A quest for personal glory or strength of an institution?
By Saeed Minhas
ISLAMABAD: Preceded by kangaroo, jiyala and Dogar courts, the Chaudhry court is certainly the product of a months-long lawyers’ movement that shook not only the power corridors of the country, but also washed away several stigmas – such as the ‘doctrine of necessity’ and ‘immunity for dictators’ – from the face of our judiciary, and to some extent, the media.
Lawyers throughout the country have every right to celebrate their achievement, while the higher judiciary should now be assessing the strength and reach of their new-found machoism.

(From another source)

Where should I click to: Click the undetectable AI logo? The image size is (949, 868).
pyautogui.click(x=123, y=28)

Meanwhile, huffed-and-puffed masses are questioning if that was all. “Was the lawyers’ movement meant to dethrone some and re-crown others or was it meant to strengthen institutions to build a transparent and participatory form of government, to ensure cheaper and quick justice and determine the limits and parameters of laws, so that all institutions work not only in unison but under a framework for the constitutional rights and responsibilities of the citizenry?” they ask.
The appointment of judges to the higher judiciary, in addition to other confrontations, has remained a lingering issue since the restoration of Chief Justice Iftikhar Mohammad Chaudhry. Delay in this context hindered the implementation of the chief justice’s new judicial policy announced in March 2009 to come into effect in June 2009.
Following a knockout punch to the executive and the selection of ‘my lords’ from known chambers, the masses are now hoping that backlog would vanish and ‘my lords’ would deliver justice instead of only making public speeches about justice.
Unfortunately, some leading faces of the lawyers’ movement seem to have come under fire for taking millions from industrialists and businessmen in trouble. But Barrister Aitzaz Ahsan says there is no harm in taking millions of rupees in fees for a guest appearance for clients at the Supreme Court.
All wealthy “justice-seekers” appear now to be rallying around these leading figures of the lawyers’ movement: Haris Steel Mills went from Aitzaz to Khosa to Babar Awan, while Khanani and Kalia have landed Munir A Malik’s services for Rs 50 million to bail them out of the jaws of Rehman Malik’s ministry. However, Munir A Malik claims he was only given Rs 4 million.
Similarly, Justice (r) Tariq Mehmood was hired on good terms and conditions to represent the Ministry of Industries in the Supreme Court to defend a Pakistan Steel Mills case.
All these figures have lost much of their business and are duly getting their hard-earned compensation by selling their services. Unfortunately for all those 100-odd ordinary civilians who lost their lives during the marathon rallies of the lawyers’ movement, the Islamabad district court blast and the May 12 carnage in Karachi, not a single of these leading figures or ‘my lords’ have bothered to visit their families or take suo motu notice to ensure that those unsung heroes at least get a memorial if not free education for their children or some other form of compensation, says a man who lost both his legs in the Islamabad blast, Dr Israr Shah.
Former civil judge Saeed Khurshid might be another example of this neglect, as several of the leading lawyers don’t even know that his second resignation was tendered in protest at the “self-serving attitude” of the higher judiciary. Those burnt alive in Karachi and Sahiwal have never been mentioned by any of these towering personalities, who are busy fighting for their powers or hefty fees, says Khurshid.
Apart from all these things, what lies ahead in terms of delivery of justice is the realisation amongst the legal fraternity that the higher judiciary should lay down a path the future judiciary can follow, rather than let justice hinge on personalities. They fear that otherwise, all may crumble like a house of cards once the personality-driven SC approaches December 2013 – the year the chief justice reaches his age of superannuation. “This dichotomy of self service and slogans of institution building should end now just like they did in 2000 when they termed Nawaz Sharif’s dismissal legal by saying that self-service cannot be allowed,” says Khurshid.
While the new judicial policy has so far led to a marginal decrease in SC backlog – from 19,055 cases to 18,312 – there has been a considerable increase in high courts of Lahore, from 84,708 cases to 110,110; Sindh, from 18,571 cases to 29,414; Peshawar, from 10,362 cases to 14,522; and Balochistan, from 4,160 cases to 4,893. The lower judiciary – ranked among the top 10 most corrupt departments of the country, as per Transparency International – has almost two million cases pending.
There is no mention of the Human Rights Cell in the CrPC, yet it is functioning in the Supreme Court. Why the matter cannot be sent to parliament for consideration is something several leading lawyers fail to respond to. The same cell was offered to former civil judge Saeed Khurshid when he was asked to rejoin the judiciary by the CJP, informed our moles. But Saeed refused to accept this on the pretext that his struggle was not for personal glory. He said it was rather for institution building. Whether his dream will come true is a big question for our rejuvenated judicial supremos to answer.